How Colombia is Doing Things Differently

In sharp contrast with many national anti-immigration postures worldwide, the Government of Colombia has taken a welcoming approach to one of the largest mass migrations in recent history. Of the almost 7 million Venezuelans that have fled social, economic, and political hardship, approximately 2.5 million now reside in Colombia – in addition to Colombian returnees that have returned from Venezuela. They join an already complex migration context, where over 5 million Colombians remain internally displaced from the fifty-year armed conflict, ongoing criminal violence, and natural disasters. Additionally, migrants coming from Venezuela often deal with challenges like irregular migration status, joblessness, gender-based violence, and exploitation by employers, landlords, human traffickers, and armed groups. Those not registered with the country’s public migration institutions remain invisible and unable to access the support they need (e.g., health, education, justice) to gain a stable foothold in their adopted homeland.

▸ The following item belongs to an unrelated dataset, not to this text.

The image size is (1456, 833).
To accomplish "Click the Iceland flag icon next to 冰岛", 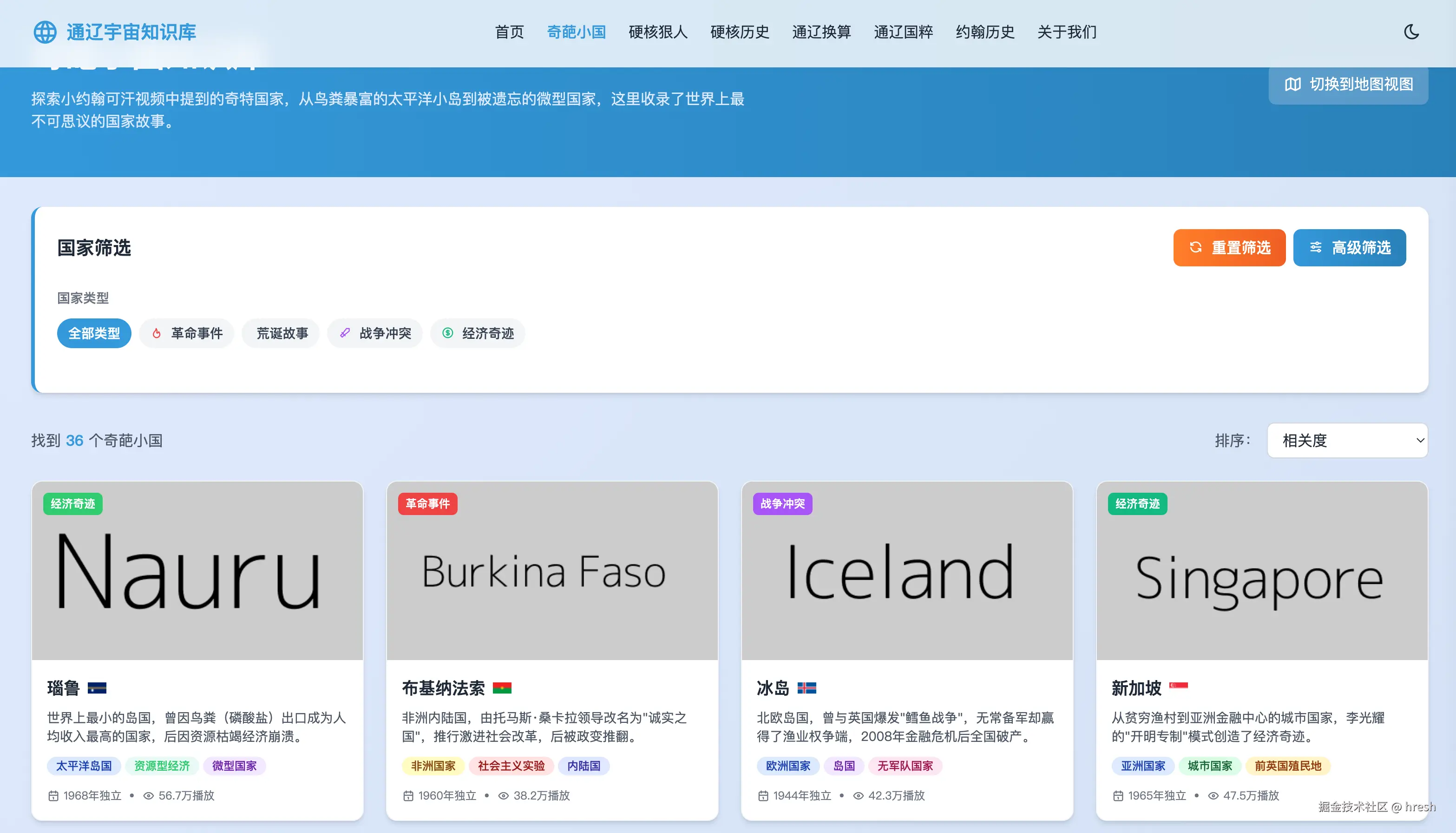I will (x=808, y=688).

The Colombian national government’s open embrace of migration presents a courageous set of political and policy choices that seeks to make these migrants visible and incorporate them into society. In support of this effort, the USAID-funded Venezuela Response and Integration (VRI) Activity helps the Colombian government systematically turn integration-related migration policy into practice and strengthen social cohesion.

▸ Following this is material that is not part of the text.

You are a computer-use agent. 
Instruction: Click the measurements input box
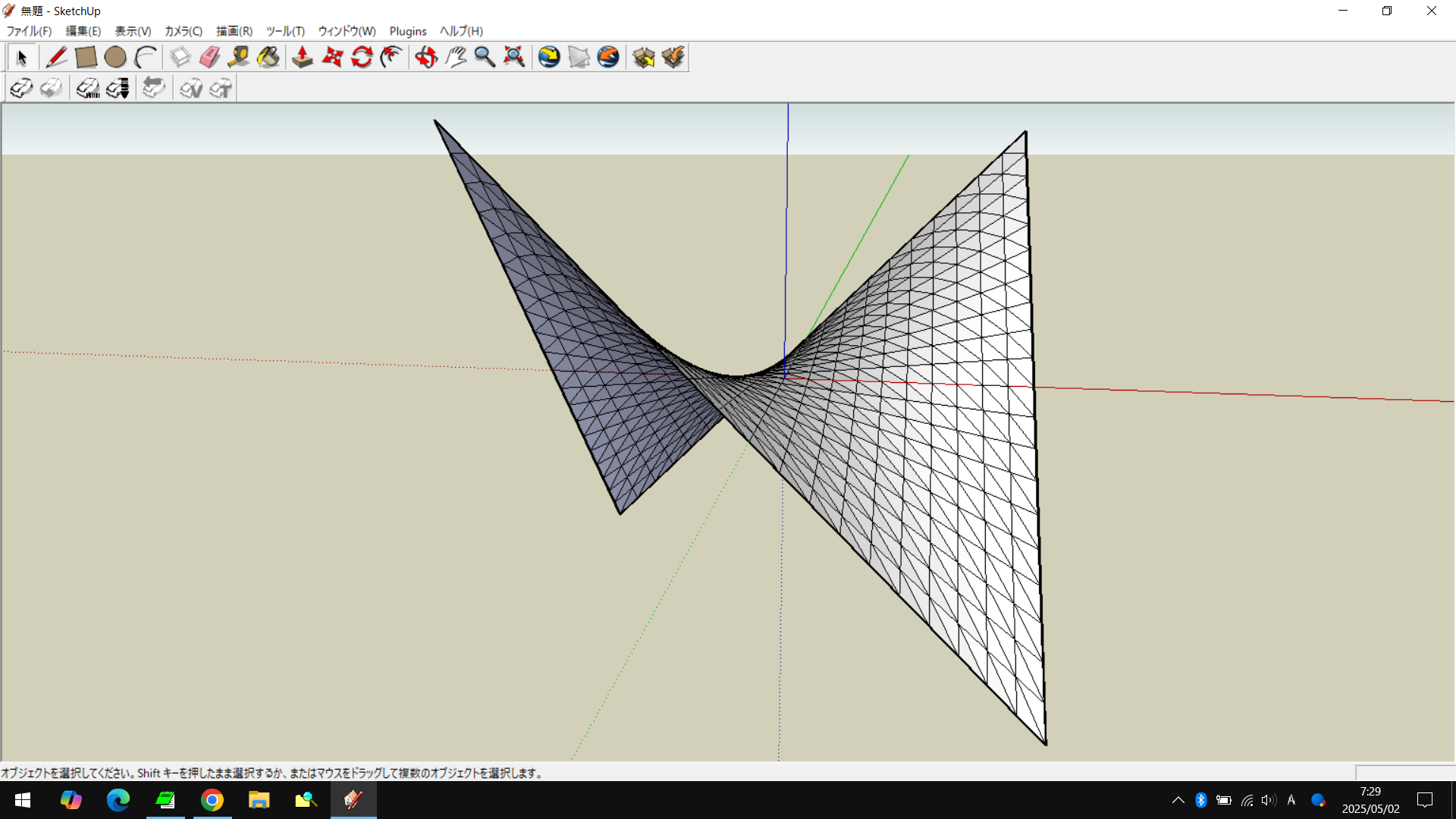pos(1404,772)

Implementing Inclusive Migration Programming: Lessons Learned
Harness data to drive delivery. While the Colombian national government’s inclusive stance on migration is a powerful macro influence, each migrant’s lived reality is distinctly micro. Resource, capacity, and political challenges vary dramatically by municipality and even neighborhood, where data on the presence of irregular and unregistered migrants remains unreliable at best, hampering institutions’ and implementing partners’ ability to effectively target services. Meanwhile, social dynamics and perceptions around services and opportunities within receptor communities further complicate how public systems engage with migrants. By triangulating multiple data points, VRI helps localities target interventions to communities with the highest concentrations of migrants. Beginning with secondary resources such as public census data, VRI visually maps population distribution and poverty statistics and then verifies and updates it through primary sources (social mapping, aerial photos, surveys at service fairs, etc.), with the support of civil society, government, and private sector partners. VRI then homes in on areas with the most vulnerable migrants that may be ‘invisible’ to social service providers due to irregular migration status to strategically intervene and improve their access to services. Interventions reach both migrants and receptor community members, fostering shared access to strengthened services, as well as interactions that can enhance social cohesion and help alleviate tensions surrounding migration at a micro level.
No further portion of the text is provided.